Why is this? Why has an integration between Matrix and atproto or ActivityPub never really caught on? What made Matrix decide to pivot away from decentralised social networks towards government institutions instead?
These questions sit inside a larger institutional moment. At 2mr.social in Hamburg in early May 2026, a coalition of fediverse and atmosphere operators presented a declaration formalizing the three-protocol framing as the operative position for the European open social web. The Hamburg Declaration positions Matrix, the fediverse, and atproto as complementary parts of a European stack, with explicit cooperation areas including a European-hosted Euro Bridge, shared moderation tooling, and joint funding. The declaration shows that understanding what the European open social stack can become requires understanding Matrix, both as a protocol with a specific architecture as well as an institutional actor that has its own culture, politics and governance.
Matrix is being adopted by European governments who want digital sovereignty from American platforms, with deployments in French and German government institutions, and the European Commission is also starting a pilot to use Matrix. France’s DINUM became the first country to formally pay into the Matrix Foundation. But the financial reality of that adoption is more precarious than the success story suggests. The Matrix Foundation reported in early 2025 that it needed $100,000 by the end of March to keep its bridges running, with $1.2M in annual operating costs against $561K in incoming revenue. Element, the main commercial entity behind Matrix, pivoted to government implementations because the post-COVID funding environment made the experimental phase unsustainable. So while the European governments highly prioritise digital sovereignty in their talk, getting European sovereign tech funded remains a massive challenge, even as the sums of money are small in absolute terms.

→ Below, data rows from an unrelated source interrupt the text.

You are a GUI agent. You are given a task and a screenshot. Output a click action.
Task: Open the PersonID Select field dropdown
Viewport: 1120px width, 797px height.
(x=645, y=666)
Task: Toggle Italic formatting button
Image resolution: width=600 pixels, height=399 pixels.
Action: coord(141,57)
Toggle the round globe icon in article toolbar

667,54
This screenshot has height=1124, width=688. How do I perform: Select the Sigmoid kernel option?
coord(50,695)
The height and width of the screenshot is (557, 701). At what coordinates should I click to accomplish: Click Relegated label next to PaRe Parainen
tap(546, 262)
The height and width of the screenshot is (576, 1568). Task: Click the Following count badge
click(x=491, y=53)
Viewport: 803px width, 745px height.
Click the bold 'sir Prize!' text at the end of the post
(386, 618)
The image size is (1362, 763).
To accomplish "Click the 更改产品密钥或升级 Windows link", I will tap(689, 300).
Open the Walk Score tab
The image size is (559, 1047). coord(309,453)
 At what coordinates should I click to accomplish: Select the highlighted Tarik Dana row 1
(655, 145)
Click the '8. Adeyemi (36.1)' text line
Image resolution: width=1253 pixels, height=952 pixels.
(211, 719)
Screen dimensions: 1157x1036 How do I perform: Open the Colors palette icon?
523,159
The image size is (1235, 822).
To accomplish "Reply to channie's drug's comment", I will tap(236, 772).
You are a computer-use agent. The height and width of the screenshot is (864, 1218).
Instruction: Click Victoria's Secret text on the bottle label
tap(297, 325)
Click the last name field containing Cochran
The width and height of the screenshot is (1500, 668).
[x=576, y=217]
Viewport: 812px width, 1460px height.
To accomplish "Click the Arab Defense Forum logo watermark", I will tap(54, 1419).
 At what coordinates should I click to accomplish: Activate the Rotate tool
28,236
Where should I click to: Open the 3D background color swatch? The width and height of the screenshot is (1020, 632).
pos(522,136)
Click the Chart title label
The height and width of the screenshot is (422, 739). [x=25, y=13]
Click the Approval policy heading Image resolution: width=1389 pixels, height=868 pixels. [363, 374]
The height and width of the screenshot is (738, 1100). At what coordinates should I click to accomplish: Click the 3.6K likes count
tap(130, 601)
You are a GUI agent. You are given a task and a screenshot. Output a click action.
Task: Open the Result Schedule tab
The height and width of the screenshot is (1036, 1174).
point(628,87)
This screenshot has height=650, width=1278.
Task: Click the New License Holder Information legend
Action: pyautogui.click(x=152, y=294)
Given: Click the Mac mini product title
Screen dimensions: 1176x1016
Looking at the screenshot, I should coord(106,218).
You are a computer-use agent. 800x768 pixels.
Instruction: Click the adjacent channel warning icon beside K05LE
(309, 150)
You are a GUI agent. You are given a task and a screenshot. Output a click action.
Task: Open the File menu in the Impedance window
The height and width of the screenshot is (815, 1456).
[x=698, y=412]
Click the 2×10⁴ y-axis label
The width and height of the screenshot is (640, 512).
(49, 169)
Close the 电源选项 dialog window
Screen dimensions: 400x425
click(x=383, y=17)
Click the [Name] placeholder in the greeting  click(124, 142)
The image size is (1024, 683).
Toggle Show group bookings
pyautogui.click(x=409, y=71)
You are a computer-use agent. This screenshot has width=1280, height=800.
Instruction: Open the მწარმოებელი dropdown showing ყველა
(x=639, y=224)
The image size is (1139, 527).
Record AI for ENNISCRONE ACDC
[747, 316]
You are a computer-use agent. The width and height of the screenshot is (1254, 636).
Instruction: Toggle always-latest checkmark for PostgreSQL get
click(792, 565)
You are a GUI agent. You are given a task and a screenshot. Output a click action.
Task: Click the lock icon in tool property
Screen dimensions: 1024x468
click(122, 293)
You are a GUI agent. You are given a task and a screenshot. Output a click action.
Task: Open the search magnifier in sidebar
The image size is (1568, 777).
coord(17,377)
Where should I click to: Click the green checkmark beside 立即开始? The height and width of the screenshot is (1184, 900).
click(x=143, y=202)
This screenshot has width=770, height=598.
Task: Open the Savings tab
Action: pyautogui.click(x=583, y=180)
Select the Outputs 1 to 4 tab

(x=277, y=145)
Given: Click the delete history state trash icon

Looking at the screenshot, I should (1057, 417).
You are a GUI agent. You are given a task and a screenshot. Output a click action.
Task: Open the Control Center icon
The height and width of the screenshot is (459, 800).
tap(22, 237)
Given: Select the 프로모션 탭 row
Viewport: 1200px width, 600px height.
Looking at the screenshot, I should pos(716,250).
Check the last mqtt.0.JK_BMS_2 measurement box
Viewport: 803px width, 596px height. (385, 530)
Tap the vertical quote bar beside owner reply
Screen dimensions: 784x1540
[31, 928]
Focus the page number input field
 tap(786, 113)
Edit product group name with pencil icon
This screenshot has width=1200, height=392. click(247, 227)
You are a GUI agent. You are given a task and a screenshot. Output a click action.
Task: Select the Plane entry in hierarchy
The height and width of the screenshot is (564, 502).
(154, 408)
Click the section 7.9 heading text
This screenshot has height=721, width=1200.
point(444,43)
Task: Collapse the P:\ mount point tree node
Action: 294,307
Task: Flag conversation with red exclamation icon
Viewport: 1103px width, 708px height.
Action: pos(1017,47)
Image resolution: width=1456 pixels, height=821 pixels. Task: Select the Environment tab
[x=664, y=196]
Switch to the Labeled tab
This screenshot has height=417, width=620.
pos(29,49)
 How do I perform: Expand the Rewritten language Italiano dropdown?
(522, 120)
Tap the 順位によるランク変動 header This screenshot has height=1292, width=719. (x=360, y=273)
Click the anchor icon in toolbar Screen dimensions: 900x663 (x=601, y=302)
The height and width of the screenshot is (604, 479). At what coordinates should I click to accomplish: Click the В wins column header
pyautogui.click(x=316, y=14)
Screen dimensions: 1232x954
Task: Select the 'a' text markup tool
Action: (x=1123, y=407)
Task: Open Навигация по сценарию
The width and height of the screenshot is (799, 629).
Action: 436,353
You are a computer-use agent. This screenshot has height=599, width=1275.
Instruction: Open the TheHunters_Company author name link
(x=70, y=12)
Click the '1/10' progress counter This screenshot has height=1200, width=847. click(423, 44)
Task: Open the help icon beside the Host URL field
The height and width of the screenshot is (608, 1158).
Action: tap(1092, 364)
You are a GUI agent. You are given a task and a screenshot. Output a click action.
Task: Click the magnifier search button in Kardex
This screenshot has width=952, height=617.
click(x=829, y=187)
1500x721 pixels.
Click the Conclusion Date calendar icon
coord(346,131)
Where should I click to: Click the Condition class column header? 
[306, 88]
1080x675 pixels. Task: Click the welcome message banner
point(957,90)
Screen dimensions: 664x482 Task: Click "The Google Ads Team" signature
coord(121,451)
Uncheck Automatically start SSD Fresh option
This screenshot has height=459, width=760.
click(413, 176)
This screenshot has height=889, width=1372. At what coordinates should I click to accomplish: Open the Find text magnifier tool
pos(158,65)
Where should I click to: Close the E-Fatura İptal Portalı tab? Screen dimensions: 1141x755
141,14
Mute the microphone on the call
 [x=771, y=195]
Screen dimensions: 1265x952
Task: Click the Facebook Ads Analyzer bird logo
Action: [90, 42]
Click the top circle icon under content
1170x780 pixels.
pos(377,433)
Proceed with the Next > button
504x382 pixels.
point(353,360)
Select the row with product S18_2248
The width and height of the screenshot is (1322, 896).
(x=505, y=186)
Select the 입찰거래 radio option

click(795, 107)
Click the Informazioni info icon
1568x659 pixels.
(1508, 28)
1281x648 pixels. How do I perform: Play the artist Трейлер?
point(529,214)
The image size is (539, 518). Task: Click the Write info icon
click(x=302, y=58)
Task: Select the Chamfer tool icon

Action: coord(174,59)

This all is happening in a context where European regulations for open social networking protocols are, well, not particularly coherent, let’s say. The Digital Markets Act wants messaging interoperability, but also does its absolute best to ignore Matrix and what is actually happening in the space. A ruling by the Court of Justice of the European Union (see my recent article on this) creates compliance problems for public-by-default federation that the bounded community architectures we’ve been tracing here partly sidestep. So while social networks that are not dependent on US Big Tech platforms have salience in Europe, and Matrix is seeing institutional adoption, the political landscape is far from coherent.
The reason I write Connected Places is because I think open social networking protocols will drastically shape the next phase of how we as a society communicate online. This is, quite frankly, fucking terrifying. Big Tech has shown that social platforms fundamentally shapes how our politics, our society and our culture function. Therefore I think it is important to understand how these new open social protocols actually function in practice, in a way that goes beyond a surface-level hype. That’s why my next project is to write a series of articles about Matrix. What’s actually happening here, what are people building, how are people using Matrix, and how does protocol governance work for Matrix. As ActivityPub and atproto work towards implementing permissioned data in various formats, I want to know what’s happening with the protocol that’s been doing that for over a decade.